Flood's older sister, Betsy, was a multi-time state champion her first two years of high school, and then Katie came along. Betsy just completed her senior year at Iowa and did not qualify for the national meet. She was one of many family members causing that loud roar down the stretch.
"Everyone's here," Katie Flood said.
Duncan's fan base was much smaller in size, although not in stature. Duncan, a senior at Texas A&M, took third Saturday in the women's 200. Her grandfather is Texas Southern track and field coach Clyde Duncan Sr. He was a nine-time Iowa high school champion at Des Moines North High School and said he had run at the Drake Relays, "since I was in second grade."
The elder Duncan, who watched Dominique from the top row on the far side of the stadium, spoke with his grandchild before the race. What did she ask him?
"Other than hit him up for money? Because grandparents have the most money," Dominique Duncan said. "Paw-paw gave me a little pep talk. He told me if I wanted it, I had to go for it no matter what lane I was in."
Duncan began her athletic career as a basketball player, and had no interest in track until the summer between eighth and ninth grade. While she was attending school in Atlanta, her basketball coach challenged her to run against the fastest member of the boys' basketball team.
"It was about 60 meters. It was a grass field. Touch the tree and come back kind of thing," Duncan said.
"All his boys were like, 'Ooooooh.' He started crying, and that's fine with me, I don't care," she said.
It was a coup for Clyde Duncan, who was on Texas Southern relay teams that set then-world records on three occasions.

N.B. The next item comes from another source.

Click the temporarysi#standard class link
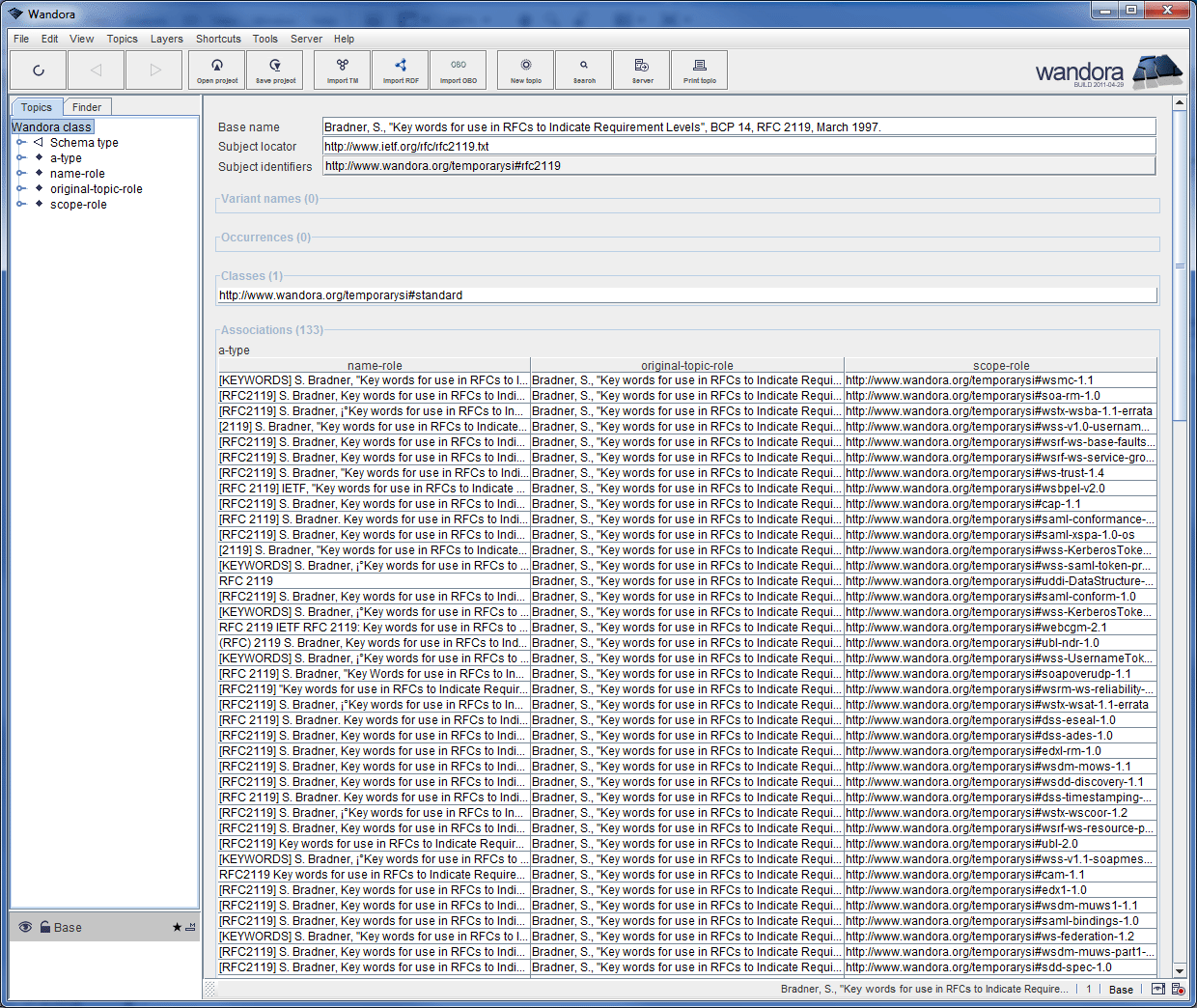 click(x=341, y=295)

"Her father, my son, we were hoping and praying that she'd eventually go into track and field. Her basketball skills weren't really that sharp," he said, chuckling.

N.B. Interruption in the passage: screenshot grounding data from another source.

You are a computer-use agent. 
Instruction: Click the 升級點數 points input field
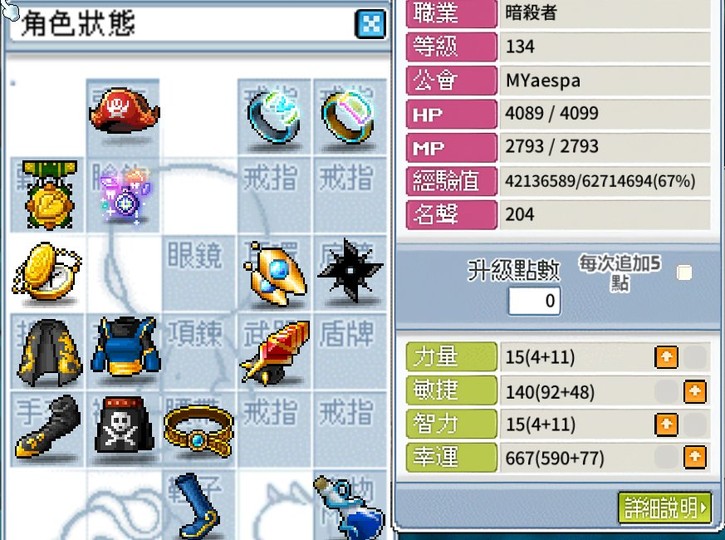click(x=535, y=301)
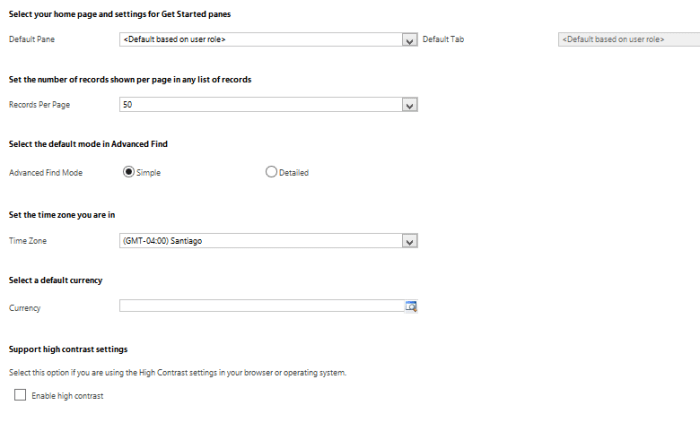Click the 'Currency' field label

(25, 308)
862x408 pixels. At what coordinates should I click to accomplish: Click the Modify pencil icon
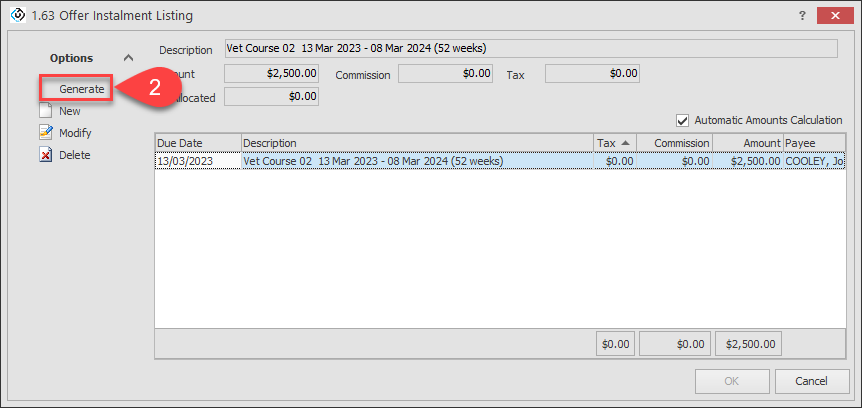45,133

Watching Dominique this week was "a dream that's actually true" for Clyde, but did he ever consider dying his hair bright red, as Dominique does, back in the day?
"Never," he said.
Kimberlyn Duncan of Louisiana State has no familial attachments in Des Moines, but she'll have fond memories of Drake Stadium. Earlier in the week, she set a stadium record and this year's best time in the world in the 200 (22.19 seconds), and on Saturday, she won two national titles. She finished first in the 200, in a slightly slower 22.86, and anchored the Tigers to a win in the 400 relay.
All that was more than enough to lift Louisiana State to its 15th outdoor women's national championship. No other school has more than four.